Exercise =>
Take each line from the entries that holds "Conditions" and copy it out.
*** Listed entries ***
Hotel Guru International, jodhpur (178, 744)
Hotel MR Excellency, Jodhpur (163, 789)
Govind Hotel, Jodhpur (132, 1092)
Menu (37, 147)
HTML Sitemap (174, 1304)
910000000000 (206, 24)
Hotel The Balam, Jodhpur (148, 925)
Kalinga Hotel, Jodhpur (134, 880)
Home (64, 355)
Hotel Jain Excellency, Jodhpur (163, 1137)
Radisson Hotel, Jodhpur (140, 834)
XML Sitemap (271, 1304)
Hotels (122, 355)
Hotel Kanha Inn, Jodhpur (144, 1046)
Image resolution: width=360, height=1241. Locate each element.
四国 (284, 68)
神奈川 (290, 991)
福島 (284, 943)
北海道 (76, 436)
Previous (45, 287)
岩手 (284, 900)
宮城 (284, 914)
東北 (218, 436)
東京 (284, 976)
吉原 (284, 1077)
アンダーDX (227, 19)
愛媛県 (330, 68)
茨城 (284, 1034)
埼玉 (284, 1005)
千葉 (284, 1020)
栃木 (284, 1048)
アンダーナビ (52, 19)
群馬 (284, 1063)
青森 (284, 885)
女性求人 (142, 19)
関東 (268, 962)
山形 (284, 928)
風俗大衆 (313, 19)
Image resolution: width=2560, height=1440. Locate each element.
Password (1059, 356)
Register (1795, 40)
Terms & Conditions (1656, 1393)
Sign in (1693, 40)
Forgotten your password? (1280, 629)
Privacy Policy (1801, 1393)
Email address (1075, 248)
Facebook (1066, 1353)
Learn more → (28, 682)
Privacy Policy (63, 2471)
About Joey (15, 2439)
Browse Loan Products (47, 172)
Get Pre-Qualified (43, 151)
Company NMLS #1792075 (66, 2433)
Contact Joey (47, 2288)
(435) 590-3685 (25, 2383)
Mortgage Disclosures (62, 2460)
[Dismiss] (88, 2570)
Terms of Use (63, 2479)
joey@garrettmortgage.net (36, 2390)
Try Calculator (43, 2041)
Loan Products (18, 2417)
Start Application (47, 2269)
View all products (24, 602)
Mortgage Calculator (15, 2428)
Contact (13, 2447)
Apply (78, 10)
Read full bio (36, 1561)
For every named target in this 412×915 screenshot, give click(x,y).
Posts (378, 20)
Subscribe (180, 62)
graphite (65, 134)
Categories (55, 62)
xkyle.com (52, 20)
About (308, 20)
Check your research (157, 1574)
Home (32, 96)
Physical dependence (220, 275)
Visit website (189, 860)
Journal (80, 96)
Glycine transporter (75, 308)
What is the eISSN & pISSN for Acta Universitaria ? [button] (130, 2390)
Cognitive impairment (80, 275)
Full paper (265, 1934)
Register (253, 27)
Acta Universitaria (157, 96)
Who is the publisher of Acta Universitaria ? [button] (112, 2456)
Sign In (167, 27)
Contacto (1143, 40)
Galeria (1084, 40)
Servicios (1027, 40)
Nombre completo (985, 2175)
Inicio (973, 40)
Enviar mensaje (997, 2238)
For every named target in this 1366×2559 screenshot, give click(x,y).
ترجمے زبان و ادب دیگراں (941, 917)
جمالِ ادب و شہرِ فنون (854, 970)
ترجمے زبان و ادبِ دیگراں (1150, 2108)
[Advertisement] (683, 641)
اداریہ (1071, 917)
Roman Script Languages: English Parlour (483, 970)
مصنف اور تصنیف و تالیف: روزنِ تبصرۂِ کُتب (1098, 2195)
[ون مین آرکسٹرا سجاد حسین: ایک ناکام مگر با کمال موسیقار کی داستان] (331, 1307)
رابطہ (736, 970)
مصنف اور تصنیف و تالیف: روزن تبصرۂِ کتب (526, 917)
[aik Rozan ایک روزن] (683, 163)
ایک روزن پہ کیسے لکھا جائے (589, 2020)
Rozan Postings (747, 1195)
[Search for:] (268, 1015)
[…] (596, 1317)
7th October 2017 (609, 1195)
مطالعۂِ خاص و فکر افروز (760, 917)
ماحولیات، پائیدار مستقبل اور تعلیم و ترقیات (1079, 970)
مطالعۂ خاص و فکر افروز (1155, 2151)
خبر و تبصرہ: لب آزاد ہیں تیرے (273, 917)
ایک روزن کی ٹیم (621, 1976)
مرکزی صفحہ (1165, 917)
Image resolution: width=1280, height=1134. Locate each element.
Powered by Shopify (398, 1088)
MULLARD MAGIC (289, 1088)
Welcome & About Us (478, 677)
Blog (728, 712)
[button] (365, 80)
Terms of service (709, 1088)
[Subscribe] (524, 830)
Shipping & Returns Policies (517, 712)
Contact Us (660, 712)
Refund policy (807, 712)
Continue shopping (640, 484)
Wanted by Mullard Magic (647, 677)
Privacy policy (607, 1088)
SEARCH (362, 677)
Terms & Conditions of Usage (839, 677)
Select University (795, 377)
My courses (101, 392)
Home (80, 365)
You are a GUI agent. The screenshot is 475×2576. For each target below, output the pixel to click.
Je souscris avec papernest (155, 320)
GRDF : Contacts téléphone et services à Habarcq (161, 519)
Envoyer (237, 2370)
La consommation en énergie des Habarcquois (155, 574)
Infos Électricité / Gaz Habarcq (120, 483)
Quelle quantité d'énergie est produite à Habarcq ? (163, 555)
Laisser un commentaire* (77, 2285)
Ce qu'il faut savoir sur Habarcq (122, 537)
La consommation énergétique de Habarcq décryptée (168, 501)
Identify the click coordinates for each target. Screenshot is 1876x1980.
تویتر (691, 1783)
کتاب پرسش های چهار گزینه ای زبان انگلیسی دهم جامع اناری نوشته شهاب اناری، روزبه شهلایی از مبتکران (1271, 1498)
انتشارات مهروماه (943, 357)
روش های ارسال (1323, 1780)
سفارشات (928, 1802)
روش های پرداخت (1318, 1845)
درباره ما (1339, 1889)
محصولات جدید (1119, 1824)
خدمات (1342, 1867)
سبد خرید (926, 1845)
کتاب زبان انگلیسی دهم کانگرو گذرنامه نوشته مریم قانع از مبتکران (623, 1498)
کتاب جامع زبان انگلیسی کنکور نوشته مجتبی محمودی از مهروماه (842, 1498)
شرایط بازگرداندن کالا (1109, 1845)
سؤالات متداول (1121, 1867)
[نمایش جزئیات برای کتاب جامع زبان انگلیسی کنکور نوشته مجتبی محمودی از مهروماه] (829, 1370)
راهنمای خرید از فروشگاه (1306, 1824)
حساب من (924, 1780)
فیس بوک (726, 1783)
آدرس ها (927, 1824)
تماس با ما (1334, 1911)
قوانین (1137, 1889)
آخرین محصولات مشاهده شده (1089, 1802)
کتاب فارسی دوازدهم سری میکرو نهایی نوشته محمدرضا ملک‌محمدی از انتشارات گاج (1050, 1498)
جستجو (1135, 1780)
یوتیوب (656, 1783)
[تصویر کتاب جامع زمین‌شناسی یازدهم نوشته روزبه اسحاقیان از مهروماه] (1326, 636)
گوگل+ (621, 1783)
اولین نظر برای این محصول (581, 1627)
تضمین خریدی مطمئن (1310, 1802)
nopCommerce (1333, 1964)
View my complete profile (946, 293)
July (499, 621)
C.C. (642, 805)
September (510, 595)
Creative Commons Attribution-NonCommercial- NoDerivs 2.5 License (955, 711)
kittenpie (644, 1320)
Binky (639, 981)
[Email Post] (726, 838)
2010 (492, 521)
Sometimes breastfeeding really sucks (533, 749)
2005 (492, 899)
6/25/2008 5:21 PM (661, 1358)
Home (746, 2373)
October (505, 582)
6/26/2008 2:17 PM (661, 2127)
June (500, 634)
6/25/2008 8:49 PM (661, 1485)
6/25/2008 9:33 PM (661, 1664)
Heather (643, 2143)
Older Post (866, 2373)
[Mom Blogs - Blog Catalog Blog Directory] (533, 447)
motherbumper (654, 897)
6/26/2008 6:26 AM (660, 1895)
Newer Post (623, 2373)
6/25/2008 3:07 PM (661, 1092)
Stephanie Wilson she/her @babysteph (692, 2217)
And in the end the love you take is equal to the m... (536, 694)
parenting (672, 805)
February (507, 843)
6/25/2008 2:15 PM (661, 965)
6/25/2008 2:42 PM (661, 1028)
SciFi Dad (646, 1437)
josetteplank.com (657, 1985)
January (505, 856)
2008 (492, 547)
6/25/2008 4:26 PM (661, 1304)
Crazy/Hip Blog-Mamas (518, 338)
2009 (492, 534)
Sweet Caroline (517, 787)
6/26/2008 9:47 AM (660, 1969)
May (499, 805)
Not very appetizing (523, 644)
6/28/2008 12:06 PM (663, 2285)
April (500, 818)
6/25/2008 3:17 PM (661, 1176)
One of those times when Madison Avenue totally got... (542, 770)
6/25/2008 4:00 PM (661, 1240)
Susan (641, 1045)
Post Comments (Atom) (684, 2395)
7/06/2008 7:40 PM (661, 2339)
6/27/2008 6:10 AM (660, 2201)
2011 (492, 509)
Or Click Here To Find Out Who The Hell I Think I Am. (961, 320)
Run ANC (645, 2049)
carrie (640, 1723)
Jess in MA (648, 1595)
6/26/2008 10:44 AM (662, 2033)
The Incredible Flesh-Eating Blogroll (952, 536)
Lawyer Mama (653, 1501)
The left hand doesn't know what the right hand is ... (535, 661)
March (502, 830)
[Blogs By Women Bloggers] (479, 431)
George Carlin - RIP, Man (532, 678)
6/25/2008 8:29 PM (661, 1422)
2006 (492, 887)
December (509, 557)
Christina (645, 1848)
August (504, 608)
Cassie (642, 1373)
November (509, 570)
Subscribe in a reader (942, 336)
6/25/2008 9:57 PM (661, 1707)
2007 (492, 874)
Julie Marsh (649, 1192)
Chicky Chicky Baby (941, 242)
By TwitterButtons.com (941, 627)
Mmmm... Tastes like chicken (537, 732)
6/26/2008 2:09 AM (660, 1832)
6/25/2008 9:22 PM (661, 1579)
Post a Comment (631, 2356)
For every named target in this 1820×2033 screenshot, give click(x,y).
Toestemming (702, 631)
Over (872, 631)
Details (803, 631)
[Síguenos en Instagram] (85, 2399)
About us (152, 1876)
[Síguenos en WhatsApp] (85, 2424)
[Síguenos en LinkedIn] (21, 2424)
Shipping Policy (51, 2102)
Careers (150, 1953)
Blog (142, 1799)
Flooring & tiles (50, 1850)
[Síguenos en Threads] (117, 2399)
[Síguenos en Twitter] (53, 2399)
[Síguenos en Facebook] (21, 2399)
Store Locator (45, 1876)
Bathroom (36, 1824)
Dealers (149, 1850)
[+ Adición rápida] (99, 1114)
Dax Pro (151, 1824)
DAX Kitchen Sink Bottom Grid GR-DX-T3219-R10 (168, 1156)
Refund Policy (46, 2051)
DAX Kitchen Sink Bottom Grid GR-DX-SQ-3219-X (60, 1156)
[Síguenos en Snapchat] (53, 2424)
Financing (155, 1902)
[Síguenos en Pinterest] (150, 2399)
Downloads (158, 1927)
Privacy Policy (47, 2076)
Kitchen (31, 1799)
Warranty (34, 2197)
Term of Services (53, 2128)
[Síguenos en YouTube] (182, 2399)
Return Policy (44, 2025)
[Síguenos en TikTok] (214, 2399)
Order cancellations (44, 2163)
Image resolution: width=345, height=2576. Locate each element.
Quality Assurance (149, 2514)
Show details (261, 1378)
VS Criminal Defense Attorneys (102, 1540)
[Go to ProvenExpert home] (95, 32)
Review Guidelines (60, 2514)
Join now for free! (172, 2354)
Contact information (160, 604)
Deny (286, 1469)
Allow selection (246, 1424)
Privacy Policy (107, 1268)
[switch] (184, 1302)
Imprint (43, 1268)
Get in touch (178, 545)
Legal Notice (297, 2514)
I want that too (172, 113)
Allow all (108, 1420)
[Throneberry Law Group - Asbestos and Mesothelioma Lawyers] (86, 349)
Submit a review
*** End of Listed entries ***
Response box =>
Terms & Conditions (1656, 1393)
Terms & Conditions of Usage (839, 677)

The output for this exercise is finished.